Technical Notes On DVD-Video

by Billy Biggs

I got a dxr2+drive in Christmas 1999, but I didn't start seriously hacking with DVDs until about March 2001. I first attempted a recompressor, and when that was going poorly, I began to convert my code into a player. I learned alot from #livid on freenode.net. If you want to talk about DVDs, I'm likely there.

My graphics page is at www.scanline.ca and my home page is at www.billybiggs.com.

I gave a talk on the linux DVD development scene, as well as a brief introduction to DVD-Video. The slides for the talk are available online.

DVD subtitles

I finally added subtitle compositing to movietime and learned a few things. For more information on DVD subtitles, visit sam's subtitle page.

A brief overview of DVD subtitles

Subpictures are encoded as 4 colour images, each colour having a 4 bit alpha value. The 4 colours are chosen from a 16 colour palette of Y'CbCr values. This does not leave much room for artistic design. Subpictures are primarily used for menu buttons and subtitles.

A typical subpicture allocates colours similar to this example from Ghostbusters (1984) (the one at the bottom):

ID Description Alpha Y' Cb Cr R'G'B' equivalent
1 Transparent 0 204 127 128 (transparent)
2 Foreground 15 160 44 141
3 Outline 15 35 128 128
4 Not Used 15 76 92 133

Some example subtitles from the Canadian DVD release of Lola Rennt (1998) (Columbia Tristar Home Video).
These subtitles make no use of alpha, and use only three of the colours (transparent, opaque black, and opaque ugly). No attempt was made to antialias. These look alot better on a TV, and I'm not sure why yet (is my subtitle decoding code busted?).
DVD subtitles can be presented with different pixel aspect ratios.

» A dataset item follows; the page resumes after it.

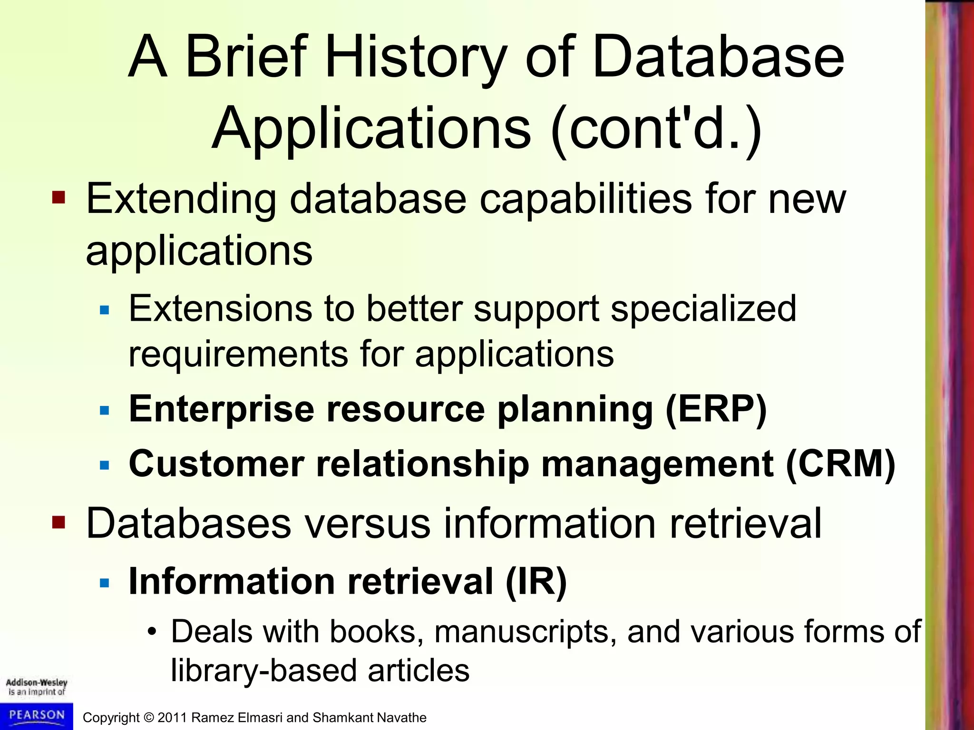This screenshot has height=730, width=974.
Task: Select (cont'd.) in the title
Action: click(x=656, y=129)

An annoying example is in Run Lola Run, where we have anamorphic video but no anamorphic subtitles. For me to display them correctly, I'd either have to do software scaling of the DVD video, poor downscaling of the subtitles, or have the hardware do subtitle compositing. Awful.
For reference, the palette used here is transparent black (16, 128, 128), opaque grey (unused: 110, 128, 128), opaque ugly (171, 38, 143), and opaque black (16, 128, 128).
Something about these images says to me that we're not doing something right here. They look much better when I play this DVD on a PS2.

Here are some more decoded subtitles, these from the Canadian Alliance Atlantis release of Mononoke Hime (1997).
Again, no alpha use at all, and only 3 colours. Oh, and it's my fault that the subtitles extend one pixel too far to the right.

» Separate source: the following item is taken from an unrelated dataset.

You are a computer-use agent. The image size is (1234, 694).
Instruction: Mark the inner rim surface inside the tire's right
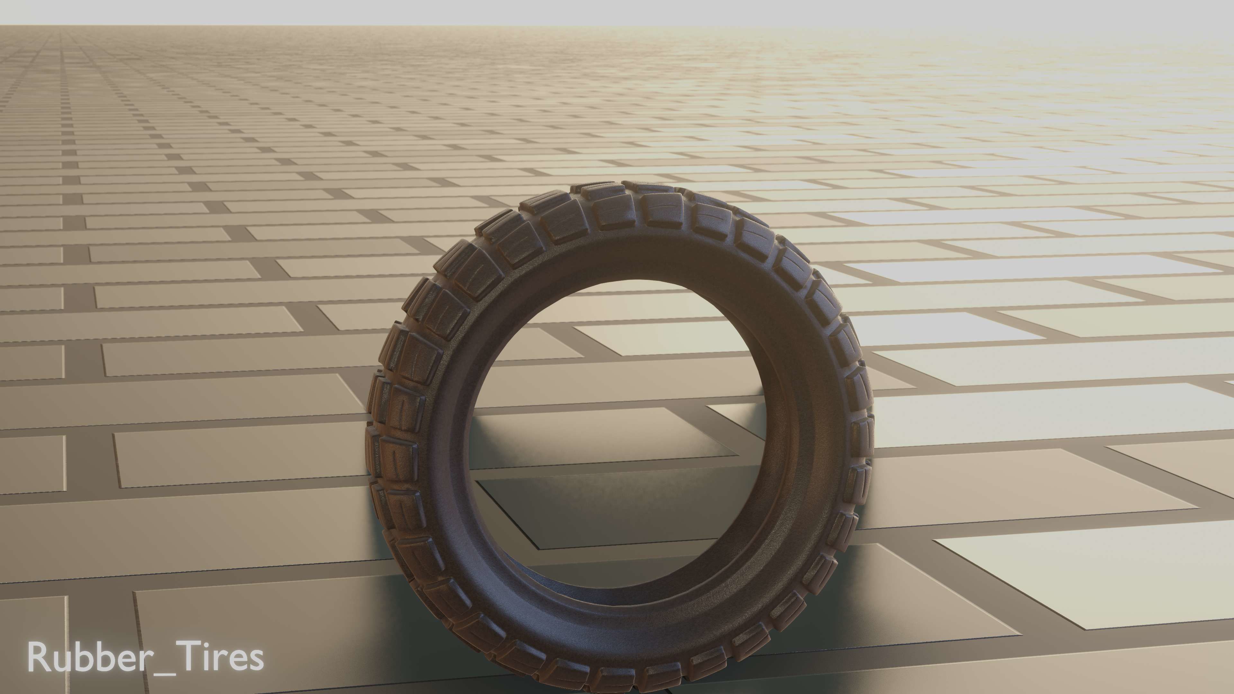[x=786, y=431]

These subpictures from Ghostbusters (1984) have me confused. The DVD uses the subtitle code to have an MST3k-style overlay for their commentary track. What confuses me is the use of alpha.
The top image is a composited image, assuming the alpha has not been premultiplied and assuming a display gama of 2.2. The bottom image is the raw colours from the palette, with fully transparent displayed as pure white.
The grey outline in the bottom picture is the actual colour in the palette. Every instance of grey in the image has an alpha value of 1 out of 15. So, when compositing onto white, we have a 6% grey on 96% white:
Palette Colour Composite -------------------------- R' = 218.907 R' = 253 G' = 219.299 G' = 253 B' = 216.890 B' = 253
This got me worried that maybe we should be treating the colour values as premultiplied. A long discussion with bjorn and hh has convinced me this is not the case. They cite examples where the alpha value changes to fade in an image, which would clearly go against my assumption. However, hh has suspicions that maybe the alpha value given is not linear.

Alpha Blended

Raw Palette

Here is an example of a very clean subtitle from Ghostbusters (1984) which convinced me that my decoding was likely correct. Contrast this to the noise in the subtitle from Run Lola Run.
However, they should probably learn what kerning is. Look at the 'f' and 'ee' in 'feelings'.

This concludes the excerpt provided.